Overblog
Editer l'article Suivre ce blog Administration + Créer mon blog
Le Monde de Djayesse

Le Monde de Djayesse

Un peu de tout : du cinéma (beaucoup), de l'actu (un peu) et toute cette sorte de choses [A bit of everythying: cinema (a lot), news (a little) and all this kind of things]

Publié le par Djayesse
Publié dans : #Cinéma, #Tod Browning, #Horreur
Freaks (Tod Browning, 1932)

C'est l'émoi au cirque : un enfant est né. Et pas n'importe quel enfant, celui de la femme à barbe.
Alors Phroso (Wallace Ford) se rend à son chevet pour nous donner (avec humour) un indice : c'est une fille.

Parce que Phroso travaille comme clown dans le cirque. Et ce cirque ressemble beaucoup à celui de Phileas T. Barnum : on y rencontre à chaque coin du village nomade un « monstre ».

Ces monstres sont ce qu'on appelle des « accidents de la nature » : femmes sans bras ou à barbe ; homme squelette ou simple tronc ; et bien entendu, divers nains.

Parmi ces derniers : Hans (incontournable Harry Earles).

Hans vient d'Allemagne et est fiancé à Frida (Daisy Earles), une jeune écuyère, naine comme lui. Mais...
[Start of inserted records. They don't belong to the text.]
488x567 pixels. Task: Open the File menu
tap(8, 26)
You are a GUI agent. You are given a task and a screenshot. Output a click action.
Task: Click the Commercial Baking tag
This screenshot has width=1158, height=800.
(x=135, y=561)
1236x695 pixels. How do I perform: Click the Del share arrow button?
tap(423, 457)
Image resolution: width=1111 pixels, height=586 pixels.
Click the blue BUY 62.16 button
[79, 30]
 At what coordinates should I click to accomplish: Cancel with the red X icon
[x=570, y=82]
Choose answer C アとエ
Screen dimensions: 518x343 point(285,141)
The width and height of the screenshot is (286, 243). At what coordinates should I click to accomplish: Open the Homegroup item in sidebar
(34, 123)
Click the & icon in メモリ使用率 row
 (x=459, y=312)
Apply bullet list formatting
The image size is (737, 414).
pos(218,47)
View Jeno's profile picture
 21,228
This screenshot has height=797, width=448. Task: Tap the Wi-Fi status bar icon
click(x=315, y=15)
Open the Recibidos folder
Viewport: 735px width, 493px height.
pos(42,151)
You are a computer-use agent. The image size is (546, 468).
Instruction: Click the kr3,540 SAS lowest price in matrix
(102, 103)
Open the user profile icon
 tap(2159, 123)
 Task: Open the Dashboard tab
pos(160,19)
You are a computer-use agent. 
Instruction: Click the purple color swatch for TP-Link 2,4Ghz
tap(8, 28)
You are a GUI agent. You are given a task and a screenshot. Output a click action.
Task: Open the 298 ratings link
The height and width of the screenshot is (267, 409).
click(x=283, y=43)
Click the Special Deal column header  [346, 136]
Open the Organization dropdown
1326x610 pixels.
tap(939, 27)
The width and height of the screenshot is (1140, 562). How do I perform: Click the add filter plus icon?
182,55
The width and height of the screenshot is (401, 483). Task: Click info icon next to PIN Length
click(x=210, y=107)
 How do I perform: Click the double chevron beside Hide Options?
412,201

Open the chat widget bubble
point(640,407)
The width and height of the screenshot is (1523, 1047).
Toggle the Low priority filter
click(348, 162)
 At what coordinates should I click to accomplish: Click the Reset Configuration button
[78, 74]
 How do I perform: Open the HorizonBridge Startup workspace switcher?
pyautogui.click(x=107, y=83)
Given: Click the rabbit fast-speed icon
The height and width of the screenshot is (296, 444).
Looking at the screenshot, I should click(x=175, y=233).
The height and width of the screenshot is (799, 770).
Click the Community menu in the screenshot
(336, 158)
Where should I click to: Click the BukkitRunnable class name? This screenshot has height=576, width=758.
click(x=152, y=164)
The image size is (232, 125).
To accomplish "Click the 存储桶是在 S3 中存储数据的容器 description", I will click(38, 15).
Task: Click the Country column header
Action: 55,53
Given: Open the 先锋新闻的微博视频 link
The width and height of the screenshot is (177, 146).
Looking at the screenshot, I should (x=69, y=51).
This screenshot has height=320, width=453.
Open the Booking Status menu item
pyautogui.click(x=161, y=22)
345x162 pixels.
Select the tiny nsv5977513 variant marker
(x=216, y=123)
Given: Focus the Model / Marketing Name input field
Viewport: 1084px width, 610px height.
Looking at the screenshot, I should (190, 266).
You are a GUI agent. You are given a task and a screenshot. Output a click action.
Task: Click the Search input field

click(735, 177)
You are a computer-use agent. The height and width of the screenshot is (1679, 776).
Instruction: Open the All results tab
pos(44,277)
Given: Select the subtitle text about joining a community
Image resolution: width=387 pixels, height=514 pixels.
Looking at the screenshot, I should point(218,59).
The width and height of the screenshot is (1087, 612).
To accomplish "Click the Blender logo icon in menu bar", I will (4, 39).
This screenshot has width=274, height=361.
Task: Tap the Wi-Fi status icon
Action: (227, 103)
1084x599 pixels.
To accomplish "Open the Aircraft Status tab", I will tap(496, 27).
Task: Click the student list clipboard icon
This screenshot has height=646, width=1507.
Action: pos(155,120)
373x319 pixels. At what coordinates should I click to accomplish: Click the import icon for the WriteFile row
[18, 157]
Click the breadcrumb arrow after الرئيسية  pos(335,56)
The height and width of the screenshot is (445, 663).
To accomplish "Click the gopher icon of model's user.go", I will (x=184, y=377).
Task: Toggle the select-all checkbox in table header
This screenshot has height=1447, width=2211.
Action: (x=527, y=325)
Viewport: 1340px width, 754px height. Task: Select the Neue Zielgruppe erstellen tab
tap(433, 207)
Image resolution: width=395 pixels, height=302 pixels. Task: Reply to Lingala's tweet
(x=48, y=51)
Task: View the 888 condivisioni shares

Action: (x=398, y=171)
Mais Hans aime une grande. Et pas n'importe laquelle : Cleopatra, la belle trapéziste (Olga Baclanova).

Et c'est là que ça devient intéressant. A force de cadeaux, Hans réussit à épouser Cleopatra. Mais...

Mais si Hans aime la trapéziste, Cleopatra, elle, aime la fortune de son mari.

 

Ce film aurait très bien pu s'appeler Le Code des monstres. Car la base de la résolution de l'intrigue est tirée de ce code : offenser l'un d'entre eux, c'est les offenser tous.

Tod Browning revient à ses premières amours : le cirque. Dans sa jeunesse, il a fréquenté cet univers, ayant rejoint très tôt une troupe de « monstres ». Et son cinéma s'appuie beaucoup sur ces phénomènes de foire. Qu'ils soient de nature innée ou accidentelle. Et son acteur fétiche pour ces monstres était, bien entendu, l'incomparable Lon Chaney, roi du maquillage, empereur de la transformation.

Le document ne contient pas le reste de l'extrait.